[Item-finding records]

......

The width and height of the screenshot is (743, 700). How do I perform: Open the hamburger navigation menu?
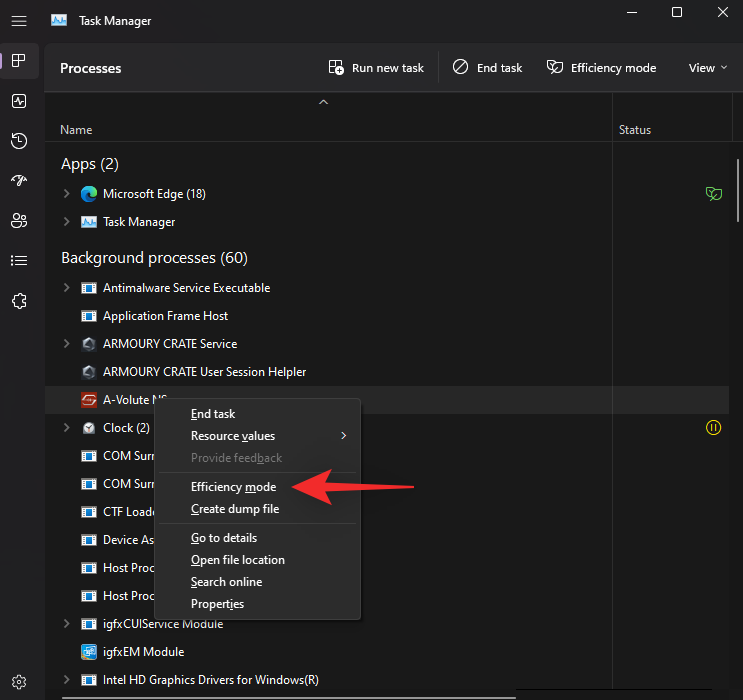tap(19, 21)
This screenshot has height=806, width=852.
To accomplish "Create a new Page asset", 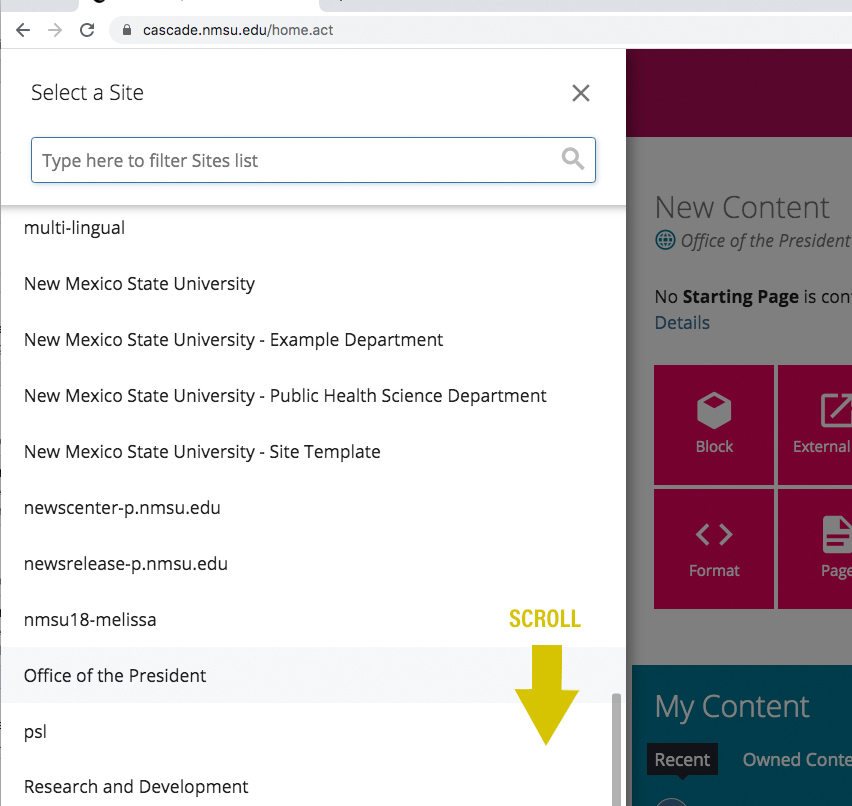I will click(x=820, y=549).
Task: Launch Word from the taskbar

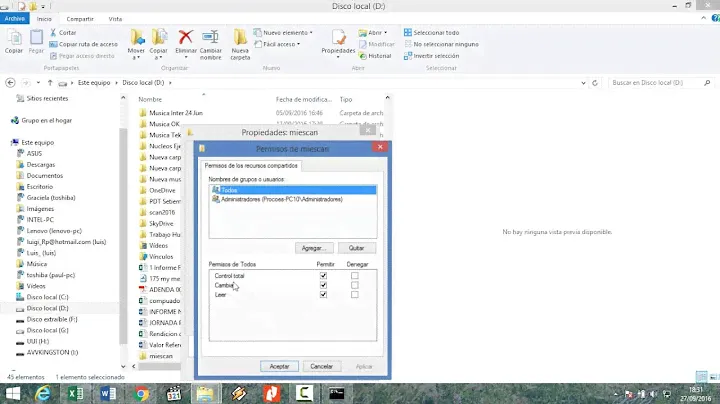Action: pyautogui.click(x=108, y=394)
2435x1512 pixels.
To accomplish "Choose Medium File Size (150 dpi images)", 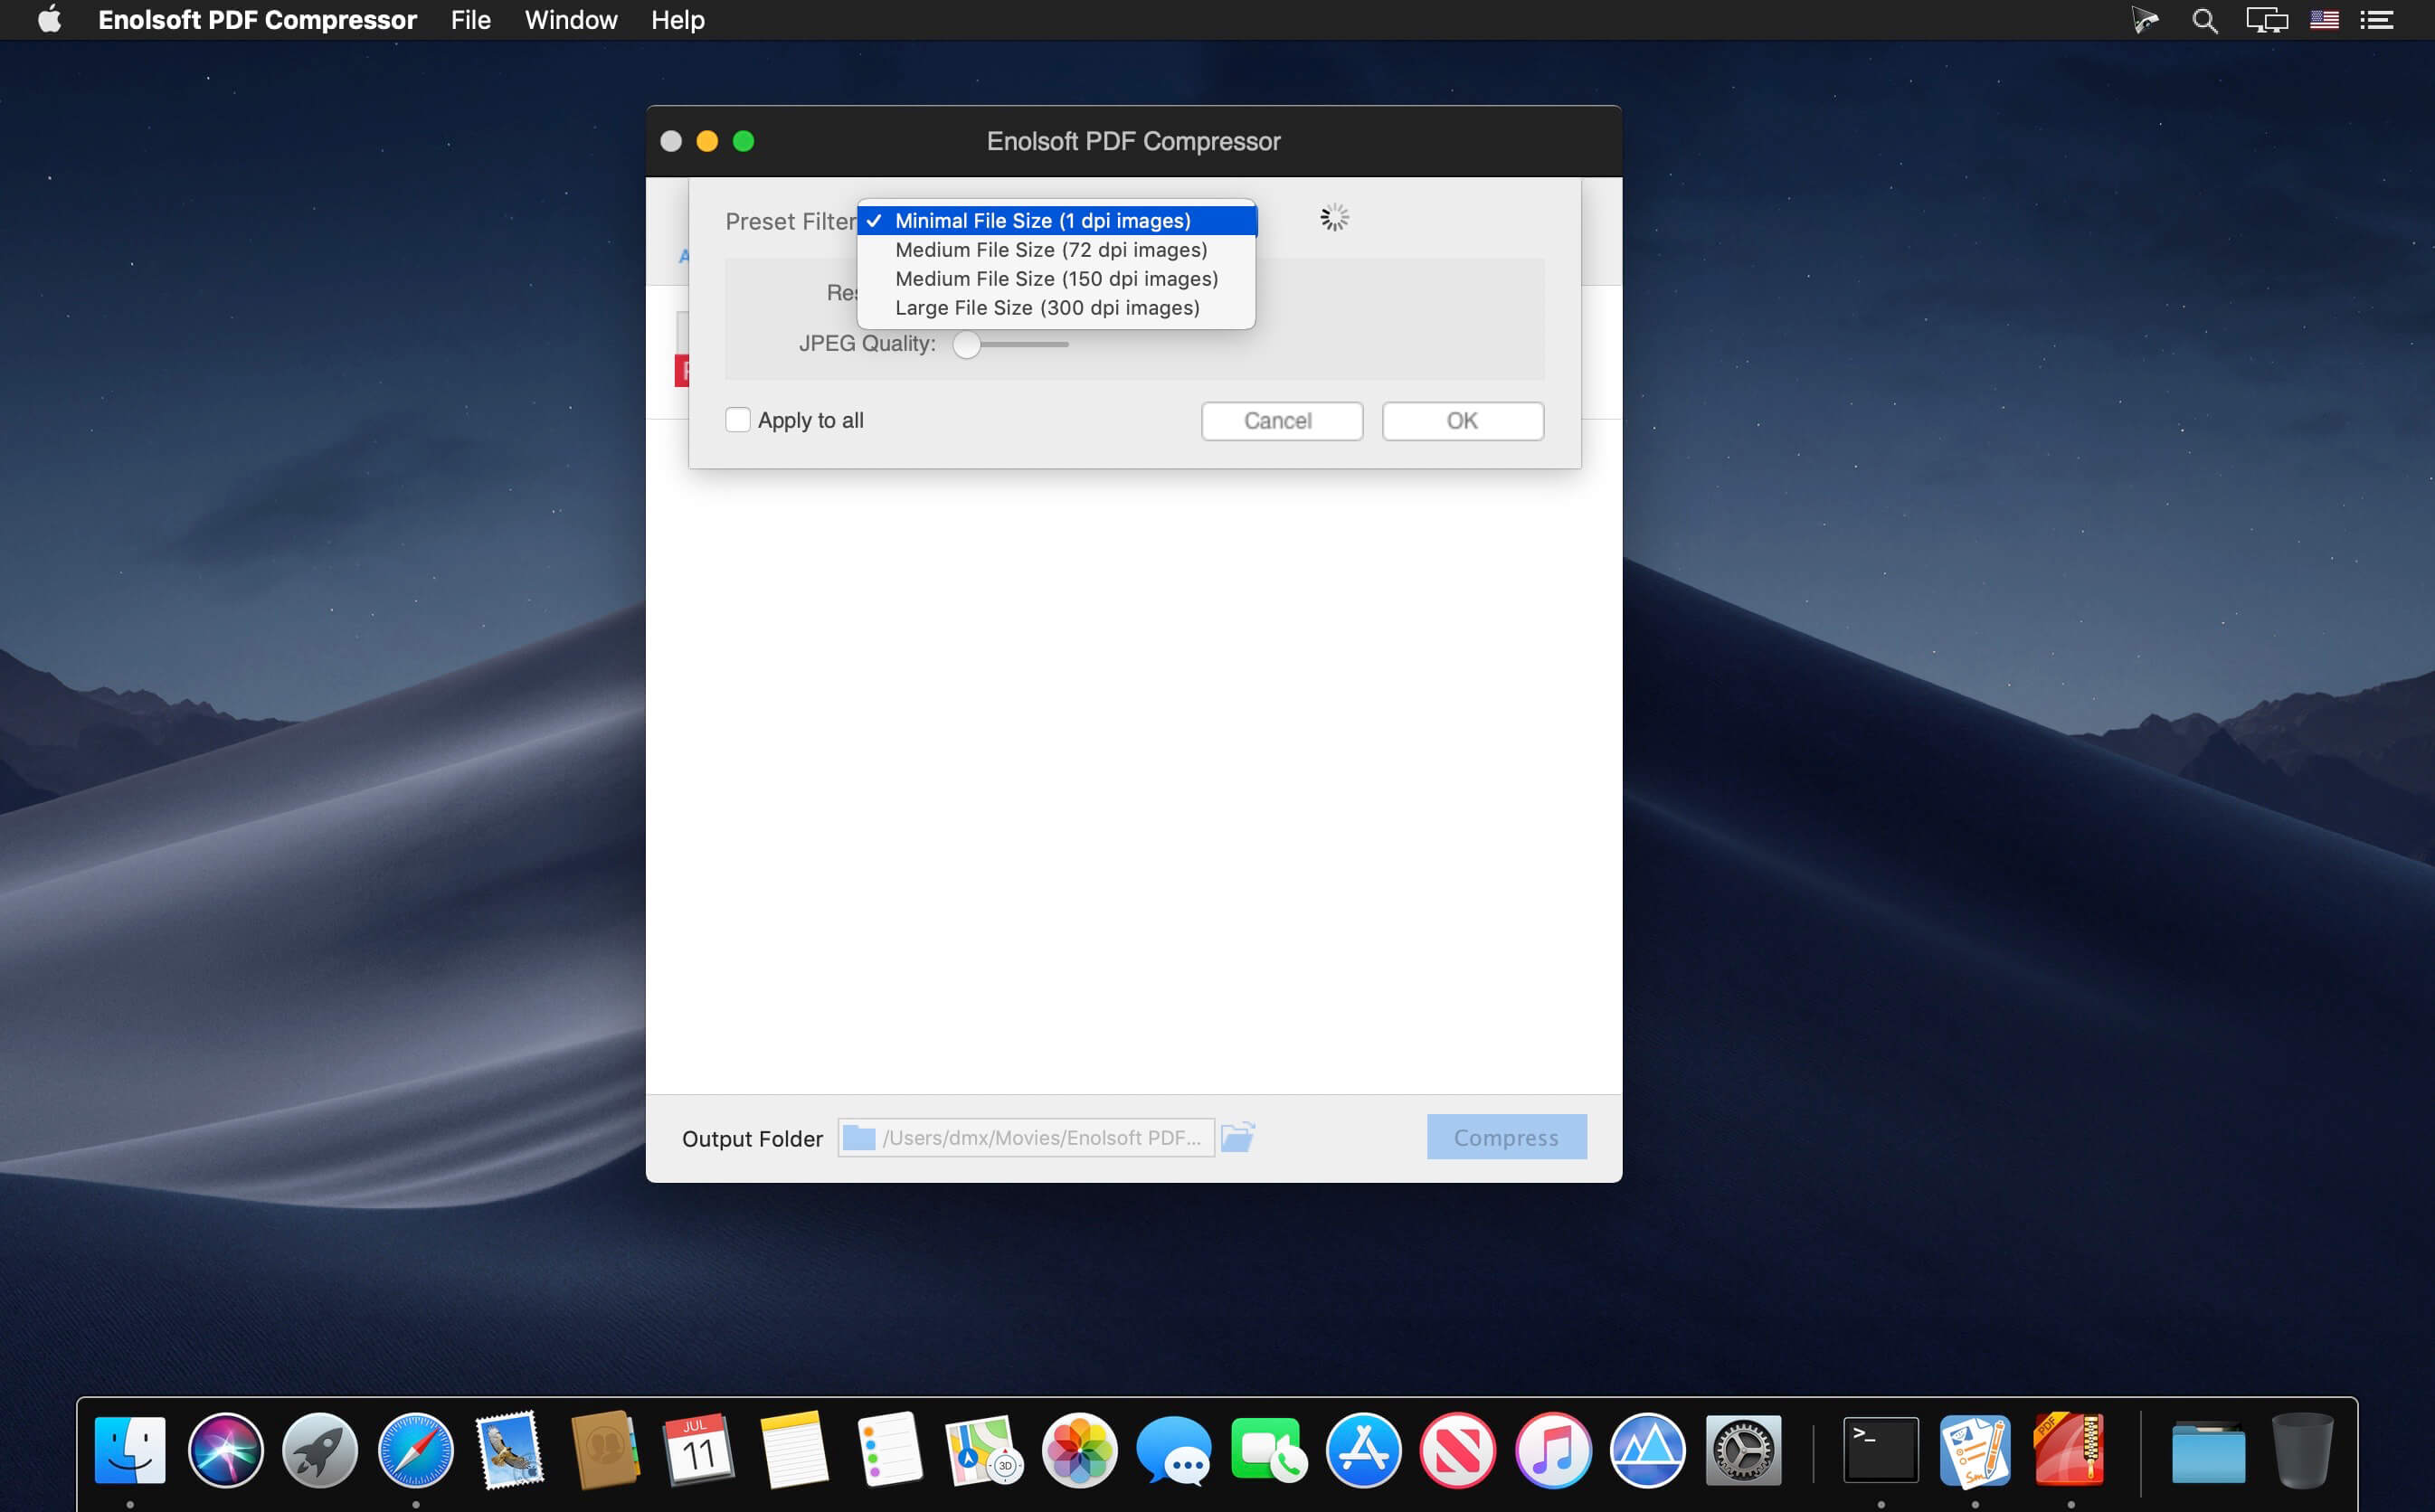I will pyautogui.click(x=1056, y=279).
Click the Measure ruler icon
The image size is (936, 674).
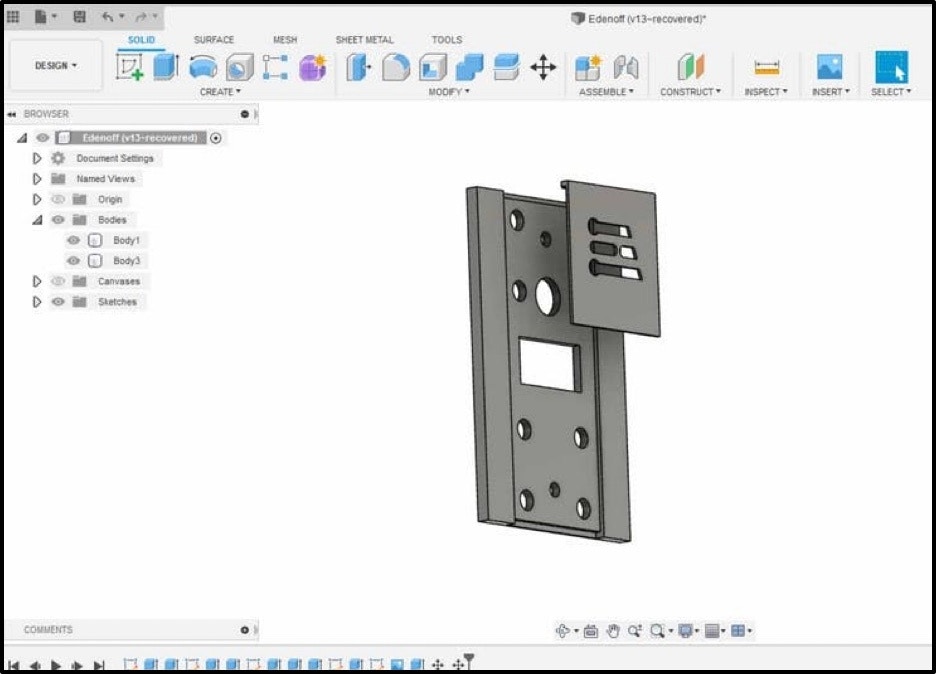click(766, 67)
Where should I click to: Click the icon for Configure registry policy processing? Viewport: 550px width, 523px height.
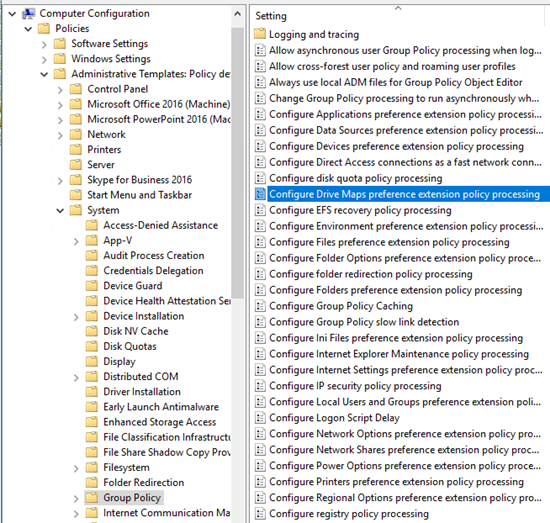click(260, 514)
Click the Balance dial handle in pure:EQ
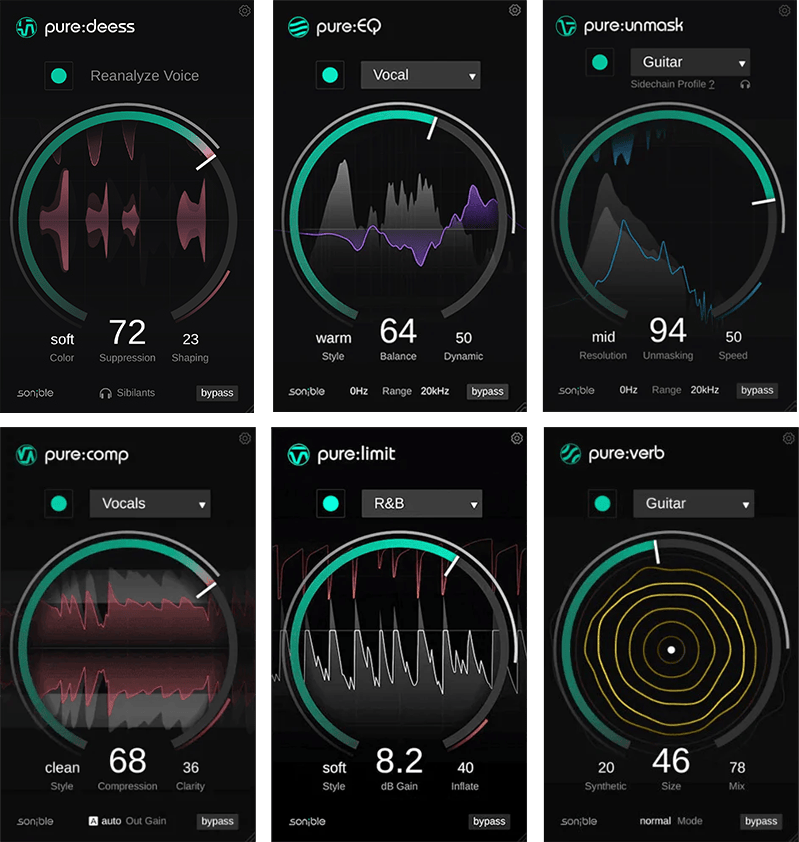The image size is (799, 842). (432, 128)
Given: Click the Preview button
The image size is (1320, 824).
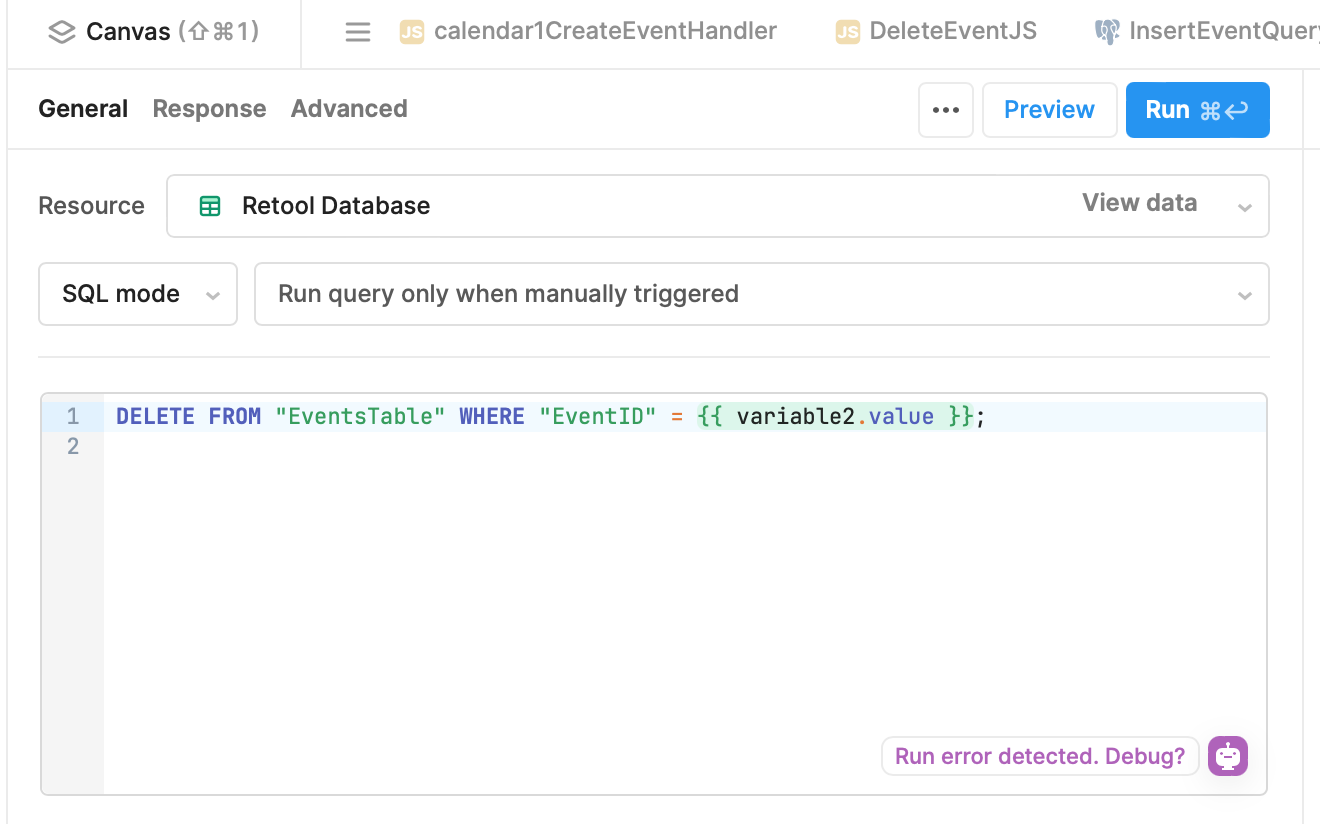Looking at the screenshot, I should [1049, 110].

......

■ **PROBLEM REQUIREMENTS**:
Write out the material word for word, from the line containing "Where should I" through the end of the material, including both of those lines. Leave the pictures out.

■ **RESPONSE**:
Where should I click to: Click the icon for Configure registry policy processing? Viewport: 550px width, 523px height.
click(260, 514)
Click the Balance dial handle in pure:EQ
The image size is (799, 842). (432, 128)
Given: Click the Preview button
The image size is (1320, 824).
Looking at the screenshot, I should [1049, 110].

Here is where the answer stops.